Covid vaccine hasn't caused increase in care home deaths

12 February 2021
What was claimed

Deaths in care homes are up 81% since the start of the Covid-19 vaccination rollout.

Our verdict

Deaths in care homes are up about that much since before the vaccination rollout, although we haven’t been able to replicate the 81% figure exactly. These are not deaths due to the vaccine. They are largely due to Covid-19 itself and reporting delays.

A Facebook post claims that deaths in care homes are up 81% since the Covid-19 vaccination rollout.

It’s correct that care home deaths are up since the vaccination rollout started, but it is wrong to suggest that these are deaths caused by the vaccine. 

They are, largely, deaths due to the virus itself, and reporting delays.

What has happened in care homes?

The vaccine rollout started on 8 December, though vaccinations among care home residents in England didn’t get underway until Christmas week.

In the week to 25 December, 2,060 deaths in care homes in England were notified to the Care Quality Commission. This rose as high as 3,746 in the week to 23 January, an 82% increase.

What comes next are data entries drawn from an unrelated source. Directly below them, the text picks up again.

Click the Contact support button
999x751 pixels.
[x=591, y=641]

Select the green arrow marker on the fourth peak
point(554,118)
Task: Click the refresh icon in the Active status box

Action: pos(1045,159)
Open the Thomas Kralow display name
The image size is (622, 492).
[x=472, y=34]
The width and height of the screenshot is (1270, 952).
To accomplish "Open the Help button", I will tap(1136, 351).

This doesn’t cover the deaths of all care home residents, just those who died in care homes as opposed to in hospital or elsewhere.

In the week to 25 December the deaths of 2,529 care home residents were notified in England which increased to 4,650 in the week to 22 January (the latest data available before the Facebook post was in question published). This is an 84% increase. 

Regardless of the exact figure, we know that death registrations among care home residents did not increase because of the vaccination programme, but for two reasons. 

Firstly, Covid itself spread widely in December and, subsequently, the number of care home residents dying increased. For example, of the 2,529 deaths in the week to 25 December, 746 involved Covid-19 and 1,783 didn’t. In the week to 22 January, of the 4,650 deaths, 2,365 involved Covid-19 and 2,285 didn’t.

The increase in deaths of care home residents is mostly the result of increased Covid-19 deaths.

Secondly, some deaths which occurred in late December were not registered immediately due to delays over Christmas, and so pushed into January. This made the jump between late December and early January look larger than it actually was, for both Covid and non-Covid deaths (though there was also a genuine increase in Covid deaths between December and January as mentioned).

After this article was originally published, the media organisation UK Column, which publicised the 81% figure on 1 February discussed some of the points made. 

One point they made was that our original article looked at the change in care home deaths before and after 8 December, when the first vaccine was administered, but that care home vaccinations didn’t actually start until later, from Christmas week.

We are grateful for that point and have edited the piece accordingly, though, in practice it doesn’t make much difference to the overall findings. The increase in deaths after vaccinations in care homes was largely due to deaths from Covid-19.

This is evidenced by the sharp rise in Covid-19 deaths notified to the CQC, and also as judged by medical professionals on the death certificates of care home residents

Vaccine safety

The Medicines and Healthcare products Regulatory Agency has been monitoring reports of adverse effects during the vaccine rollout and recently wrote that the data “shows that the safety of these vaccines remains as high as expected from the clinical trial data that supported the approvals.”

It notes that you would expect to see deaths anyway after vaccination, given the most vulnerable are being vaccinated as a priority, but that, on investigation, it did not appear vaccination played a role in any of the deaths reported as suspicious.

Another indication that the vaccination isn’t responsible for the increased number of care home deaths is that deaths also rose in other groups, who were much less likely to be vaccinated at the time.

As with care home residents, deaths registered among non-care home residents fell in the last few weeks of 2020, and then rose considerably. 

 

As mentioned, the fall in late December is likely due to a delay in registrations rather than a fall in deaths actually occurring. 

This article is part of our work fact checking potentially false pictures, videos and stories on Facebook. You can read more about this—and find out how to report Facebook content—here. For the purposes of that scheme, we’ve rated this claim as missing context because these deaths were not due to the vaccine, but mirror increased deaths from Covid-19 itself, also seen in unvaccinated groups.

Correction 24 February 2021

This article was updated to reflect the fact that care home vaccinations in England started to be rolled out closer to Christmas.